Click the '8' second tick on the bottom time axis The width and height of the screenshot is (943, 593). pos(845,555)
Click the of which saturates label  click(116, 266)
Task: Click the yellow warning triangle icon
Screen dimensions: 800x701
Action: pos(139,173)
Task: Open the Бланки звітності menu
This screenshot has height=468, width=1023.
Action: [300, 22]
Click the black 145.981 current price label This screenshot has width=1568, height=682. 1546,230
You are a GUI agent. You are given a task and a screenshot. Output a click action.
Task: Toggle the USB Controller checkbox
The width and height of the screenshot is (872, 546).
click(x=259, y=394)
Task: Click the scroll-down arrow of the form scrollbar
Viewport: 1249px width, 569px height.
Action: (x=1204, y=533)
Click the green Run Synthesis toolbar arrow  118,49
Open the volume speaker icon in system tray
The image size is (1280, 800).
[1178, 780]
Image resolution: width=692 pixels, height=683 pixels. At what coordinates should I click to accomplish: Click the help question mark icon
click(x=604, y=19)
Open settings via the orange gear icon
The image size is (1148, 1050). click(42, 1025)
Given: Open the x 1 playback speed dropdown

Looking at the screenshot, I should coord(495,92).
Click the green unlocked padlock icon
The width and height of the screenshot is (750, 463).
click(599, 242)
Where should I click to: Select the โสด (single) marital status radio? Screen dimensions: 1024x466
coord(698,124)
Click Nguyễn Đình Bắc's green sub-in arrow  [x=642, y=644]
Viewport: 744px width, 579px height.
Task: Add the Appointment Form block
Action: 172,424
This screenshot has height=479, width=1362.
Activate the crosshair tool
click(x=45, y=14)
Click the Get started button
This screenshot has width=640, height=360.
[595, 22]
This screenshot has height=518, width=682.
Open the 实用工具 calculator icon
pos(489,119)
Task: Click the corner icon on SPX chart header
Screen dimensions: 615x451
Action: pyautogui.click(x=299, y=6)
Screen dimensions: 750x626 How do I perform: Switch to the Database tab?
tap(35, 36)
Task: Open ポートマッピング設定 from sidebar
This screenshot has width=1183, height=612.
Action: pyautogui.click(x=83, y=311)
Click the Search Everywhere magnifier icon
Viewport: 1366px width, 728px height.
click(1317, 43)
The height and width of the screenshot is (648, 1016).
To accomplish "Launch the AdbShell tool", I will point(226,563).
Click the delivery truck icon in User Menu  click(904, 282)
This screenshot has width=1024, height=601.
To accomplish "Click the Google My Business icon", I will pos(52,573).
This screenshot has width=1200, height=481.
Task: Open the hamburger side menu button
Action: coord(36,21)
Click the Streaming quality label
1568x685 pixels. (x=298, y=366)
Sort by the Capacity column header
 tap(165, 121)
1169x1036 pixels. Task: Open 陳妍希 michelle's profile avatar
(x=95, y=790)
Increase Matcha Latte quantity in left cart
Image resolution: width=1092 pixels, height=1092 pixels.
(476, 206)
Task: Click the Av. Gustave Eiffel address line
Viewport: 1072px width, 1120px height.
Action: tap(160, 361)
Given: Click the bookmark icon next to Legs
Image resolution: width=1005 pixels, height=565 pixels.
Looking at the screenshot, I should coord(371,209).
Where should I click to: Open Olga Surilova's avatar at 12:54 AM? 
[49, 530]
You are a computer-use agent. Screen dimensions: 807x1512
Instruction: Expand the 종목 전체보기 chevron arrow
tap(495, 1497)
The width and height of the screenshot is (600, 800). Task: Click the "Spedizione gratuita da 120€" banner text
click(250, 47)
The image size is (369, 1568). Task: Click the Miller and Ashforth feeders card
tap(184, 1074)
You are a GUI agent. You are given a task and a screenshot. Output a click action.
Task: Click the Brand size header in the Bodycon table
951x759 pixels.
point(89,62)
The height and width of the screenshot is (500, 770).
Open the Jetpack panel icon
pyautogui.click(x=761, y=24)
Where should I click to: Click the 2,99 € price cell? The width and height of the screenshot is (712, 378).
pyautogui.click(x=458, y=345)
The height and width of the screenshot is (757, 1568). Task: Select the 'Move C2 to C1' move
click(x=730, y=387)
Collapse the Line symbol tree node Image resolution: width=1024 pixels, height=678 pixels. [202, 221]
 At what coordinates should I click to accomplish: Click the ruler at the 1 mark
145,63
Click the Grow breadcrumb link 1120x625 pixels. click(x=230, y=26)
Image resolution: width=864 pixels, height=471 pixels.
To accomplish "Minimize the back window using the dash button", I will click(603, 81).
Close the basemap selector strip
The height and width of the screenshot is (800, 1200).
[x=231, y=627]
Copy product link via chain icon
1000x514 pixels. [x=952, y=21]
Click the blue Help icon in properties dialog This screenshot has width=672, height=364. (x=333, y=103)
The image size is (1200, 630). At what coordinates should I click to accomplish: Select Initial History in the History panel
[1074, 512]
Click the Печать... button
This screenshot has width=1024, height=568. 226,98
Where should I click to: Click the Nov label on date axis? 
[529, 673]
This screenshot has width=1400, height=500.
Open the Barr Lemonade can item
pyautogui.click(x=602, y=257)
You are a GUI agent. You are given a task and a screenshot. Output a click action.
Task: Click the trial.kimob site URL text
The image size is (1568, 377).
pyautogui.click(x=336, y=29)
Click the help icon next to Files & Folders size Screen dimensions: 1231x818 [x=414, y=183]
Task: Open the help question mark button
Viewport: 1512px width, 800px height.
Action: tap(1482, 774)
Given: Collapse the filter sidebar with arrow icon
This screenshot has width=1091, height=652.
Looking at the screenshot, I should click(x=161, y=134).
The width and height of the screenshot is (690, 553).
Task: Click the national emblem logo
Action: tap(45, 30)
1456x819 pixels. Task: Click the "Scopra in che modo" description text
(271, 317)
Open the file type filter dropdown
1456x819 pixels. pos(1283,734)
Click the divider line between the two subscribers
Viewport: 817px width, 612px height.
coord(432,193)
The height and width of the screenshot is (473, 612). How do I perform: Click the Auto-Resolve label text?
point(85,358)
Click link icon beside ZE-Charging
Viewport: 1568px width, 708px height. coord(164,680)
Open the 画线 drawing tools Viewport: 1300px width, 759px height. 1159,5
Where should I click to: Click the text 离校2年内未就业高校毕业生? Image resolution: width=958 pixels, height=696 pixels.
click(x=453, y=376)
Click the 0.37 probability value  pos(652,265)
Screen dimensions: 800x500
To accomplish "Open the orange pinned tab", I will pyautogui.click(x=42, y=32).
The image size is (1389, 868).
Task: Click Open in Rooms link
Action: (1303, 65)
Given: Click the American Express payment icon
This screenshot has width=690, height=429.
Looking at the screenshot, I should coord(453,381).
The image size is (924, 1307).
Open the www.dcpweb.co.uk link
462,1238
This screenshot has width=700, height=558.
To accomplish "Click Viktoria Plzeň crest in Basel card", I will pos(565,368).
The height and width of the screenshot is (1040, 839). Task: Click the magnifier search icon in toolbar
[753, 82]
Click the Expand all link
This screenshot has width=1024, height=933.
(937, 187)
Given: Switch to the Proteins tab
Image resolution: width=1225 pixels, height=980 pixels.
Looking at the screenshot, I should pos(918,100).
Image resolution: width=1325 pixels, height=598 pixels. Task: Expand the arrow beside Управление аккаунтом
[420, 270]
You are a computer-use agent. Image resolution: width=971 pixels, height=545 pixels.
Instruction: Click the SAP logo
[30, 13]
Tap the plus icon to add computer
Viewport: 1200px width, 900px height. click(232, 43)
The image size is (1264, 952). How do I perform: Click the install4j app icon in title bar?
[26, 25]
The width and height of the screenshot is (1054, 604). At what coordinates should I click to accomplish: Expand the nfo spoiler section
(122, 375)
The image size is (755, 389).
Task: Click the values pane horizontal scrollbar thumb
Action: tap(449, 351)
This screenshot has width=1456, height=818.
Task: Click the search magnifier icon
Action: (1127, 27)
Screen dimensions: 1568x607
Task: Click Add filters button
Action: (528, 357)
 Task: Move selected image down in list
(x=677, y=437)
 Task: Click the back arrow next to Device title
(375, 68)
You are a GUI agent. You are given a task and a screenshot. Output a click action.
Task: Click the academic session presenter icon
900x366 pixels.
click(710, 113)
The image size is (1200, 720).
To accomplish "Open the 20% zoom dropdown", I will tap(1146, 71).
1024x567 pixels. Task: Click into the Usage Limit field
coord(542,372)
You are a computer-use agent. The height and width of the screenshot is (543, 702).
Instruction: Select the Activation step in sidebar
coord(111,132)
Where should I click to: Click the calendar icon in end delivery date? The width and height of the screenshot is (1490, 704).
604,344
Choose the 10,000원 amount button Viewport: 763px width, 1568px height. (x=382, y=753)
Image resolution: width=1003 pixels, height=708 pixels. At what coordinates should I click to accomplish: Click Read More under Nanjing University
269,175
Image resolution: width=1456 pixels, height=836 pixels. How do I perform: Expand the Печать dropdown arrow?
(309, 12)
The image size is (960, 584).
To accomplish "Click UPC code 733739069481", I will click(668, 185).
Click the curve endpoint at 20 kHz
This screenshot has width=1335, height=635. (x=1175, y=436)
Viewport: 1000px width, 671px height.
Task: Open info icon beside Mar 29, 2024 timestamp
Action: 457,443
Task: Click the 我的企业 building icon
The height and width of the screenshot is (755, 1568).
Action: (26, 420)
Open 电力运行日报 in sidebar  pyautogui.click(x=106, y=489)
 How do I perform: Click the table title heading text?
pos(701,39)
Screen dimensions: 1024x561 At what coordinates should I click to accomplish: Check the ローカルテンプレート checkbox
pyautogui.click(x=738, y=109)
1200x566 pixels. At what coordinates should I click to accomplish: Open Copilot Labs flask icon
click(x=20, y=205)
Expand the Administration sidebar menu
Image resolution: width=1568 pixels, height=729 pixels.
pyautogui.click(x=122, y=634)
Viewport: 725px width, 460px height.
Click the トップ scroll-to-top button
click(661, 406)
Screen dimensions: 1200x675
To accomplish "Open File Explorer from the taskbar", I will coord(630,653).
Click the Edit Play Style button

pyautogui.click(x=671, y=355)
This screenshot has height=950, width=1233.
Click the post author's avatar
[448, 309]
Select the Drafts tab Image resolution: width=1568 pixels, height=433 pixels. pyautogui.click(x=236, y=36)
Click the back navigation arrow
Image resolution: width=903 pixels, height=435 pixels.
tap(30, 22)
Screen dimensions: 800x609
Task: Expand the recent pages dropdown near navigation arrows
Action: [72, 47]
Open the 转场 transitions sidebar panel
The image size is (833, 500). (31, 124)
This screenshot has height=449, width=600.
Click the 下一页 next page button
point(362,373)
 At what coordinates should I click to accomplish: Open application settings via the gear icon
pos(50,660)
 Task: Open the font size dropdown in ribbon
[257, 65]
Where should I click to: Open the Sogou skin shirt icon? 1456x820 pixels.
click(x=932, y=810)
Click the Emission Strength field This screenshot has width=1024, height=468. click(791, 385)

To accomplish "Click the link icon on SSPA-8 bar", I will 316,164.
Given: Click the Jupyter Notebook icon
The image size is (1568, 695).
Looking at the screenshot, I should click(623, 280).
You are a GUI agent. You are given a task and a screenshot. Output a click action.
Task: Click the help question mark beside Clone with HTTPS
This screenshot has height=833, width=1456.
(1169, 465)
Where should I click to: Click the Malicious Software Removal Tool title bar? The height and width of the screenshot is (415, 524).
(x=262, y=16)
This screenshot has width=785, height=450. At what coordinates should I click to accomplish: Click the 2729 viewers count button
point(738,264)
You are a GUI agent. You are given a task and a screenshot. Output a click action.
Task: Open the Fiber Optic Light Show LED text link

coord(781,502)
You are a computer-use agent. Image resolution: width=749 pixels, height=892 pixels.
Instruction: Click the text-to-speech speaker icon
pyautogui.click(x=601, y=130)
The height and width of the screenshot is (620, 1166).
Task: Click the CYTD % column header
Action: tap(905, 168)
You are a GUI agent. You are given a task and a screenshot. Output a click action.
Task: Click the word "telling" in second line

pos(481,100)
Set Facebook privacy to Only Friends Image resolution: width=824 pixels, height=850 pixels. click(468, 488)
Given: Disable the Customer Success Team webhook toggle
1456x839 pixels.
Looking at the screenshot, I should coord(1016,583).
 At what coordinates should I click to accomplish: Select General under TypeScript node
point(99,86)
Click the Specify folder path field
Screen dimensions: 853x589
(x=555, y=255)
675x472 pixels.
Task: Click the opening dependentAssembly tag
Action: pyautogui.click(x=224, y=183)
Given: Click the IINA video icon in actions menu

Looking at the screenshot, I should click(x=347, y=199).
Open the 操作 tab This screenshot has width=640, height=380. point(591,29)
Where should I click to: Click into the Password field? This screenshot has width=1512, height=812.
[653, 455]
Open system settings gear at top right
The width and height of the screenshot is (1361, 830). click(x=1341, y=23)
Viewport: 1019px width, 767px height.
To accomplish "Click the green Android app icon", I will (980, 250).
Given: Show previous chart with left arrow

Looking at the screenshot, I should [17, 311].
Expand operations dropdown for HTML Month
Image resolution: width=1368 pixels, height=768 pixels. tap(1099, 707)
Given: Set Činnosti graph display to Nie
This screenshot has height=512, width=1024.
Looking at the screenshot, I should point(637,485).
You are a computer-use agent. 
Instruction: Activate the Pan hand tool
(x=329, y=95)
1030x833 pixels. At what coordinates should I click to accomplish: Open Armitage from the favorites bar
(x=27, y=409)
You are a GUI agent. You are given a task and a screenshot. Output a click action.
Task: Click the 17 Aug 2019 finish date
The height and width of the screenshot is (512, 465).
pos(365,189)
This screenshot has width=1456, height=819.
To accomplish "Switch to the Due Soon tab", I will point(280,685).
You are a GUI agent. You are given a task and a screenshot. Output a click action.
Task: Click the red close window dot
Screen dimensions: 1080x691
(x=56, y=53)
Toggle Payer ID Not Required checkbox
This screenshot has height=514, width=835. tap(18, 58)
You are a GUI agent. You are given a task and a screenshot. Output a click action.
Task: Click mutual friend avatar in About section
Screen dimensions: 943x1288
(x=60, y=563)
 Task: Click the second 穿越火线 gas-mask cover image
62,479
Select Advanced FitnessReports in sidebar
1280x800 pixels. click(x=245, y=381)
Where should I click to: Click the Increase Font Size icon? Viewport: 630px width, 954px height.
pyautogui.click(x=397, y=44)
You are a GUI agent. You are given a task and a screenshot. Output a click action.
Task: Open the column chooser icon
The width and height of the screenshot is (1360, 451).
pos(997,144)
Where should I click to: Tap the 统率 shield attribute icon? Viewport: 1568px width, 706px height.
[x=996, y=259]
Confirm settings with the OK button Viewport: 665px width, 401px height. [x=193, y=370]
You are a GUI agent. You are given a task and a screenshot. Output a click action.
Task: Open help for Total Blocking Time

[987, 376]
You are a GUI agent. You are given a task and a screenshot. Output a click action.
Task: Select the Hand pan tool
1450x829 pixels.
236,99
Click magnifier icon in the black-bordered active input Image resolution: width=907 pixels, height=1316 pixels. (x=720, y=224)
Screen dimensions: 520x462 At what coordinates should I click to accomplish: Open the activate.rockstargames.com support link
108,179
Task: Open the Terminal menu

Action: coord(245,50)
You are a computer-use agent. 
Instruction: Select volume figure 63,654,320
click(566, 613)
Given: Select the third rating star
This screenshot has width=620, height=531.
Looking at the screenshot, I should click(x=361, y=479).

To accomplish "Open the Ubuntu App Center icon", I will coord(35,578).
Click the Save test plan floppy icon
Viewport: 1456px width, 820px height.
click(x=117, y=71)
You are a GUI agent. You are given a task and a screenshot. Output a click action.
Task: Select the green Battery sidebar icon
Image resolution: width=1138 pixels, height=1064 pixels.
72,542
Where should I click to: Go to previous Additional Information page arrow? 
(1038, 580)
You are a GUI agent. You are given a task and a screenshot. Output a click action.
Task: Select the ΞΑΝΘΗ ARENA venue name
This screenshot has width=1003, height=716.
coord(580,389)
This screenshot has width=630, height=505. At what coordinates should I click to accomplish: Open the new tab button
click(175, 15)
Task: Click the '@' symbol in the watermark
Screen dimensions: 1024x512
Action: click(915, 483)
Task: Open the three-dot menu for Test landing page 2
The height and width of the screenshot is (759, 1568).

- _Assigned task_
Exact duplication is required for the lines above, from the line that contains "This screenshot has height=468, width=1023." to the line that contains "Task: Click the scroll-down", inclusive; omit all others.

- _Exercise solution_
This screenshot has height=468, width=1023.
Action: [300, 22]
Click the black 145.981 current price label This screenshot has width=1568, height=682. 1546,230
You are a GUI agent. You are given a task and a screenshot. Output a click action.
Task: Toggle the USB Controller checkbox
The width and height of the screenshot is (872, 546).
click(x=259, y=394)
Task: Click the scroll-down arrow of the form scrollbar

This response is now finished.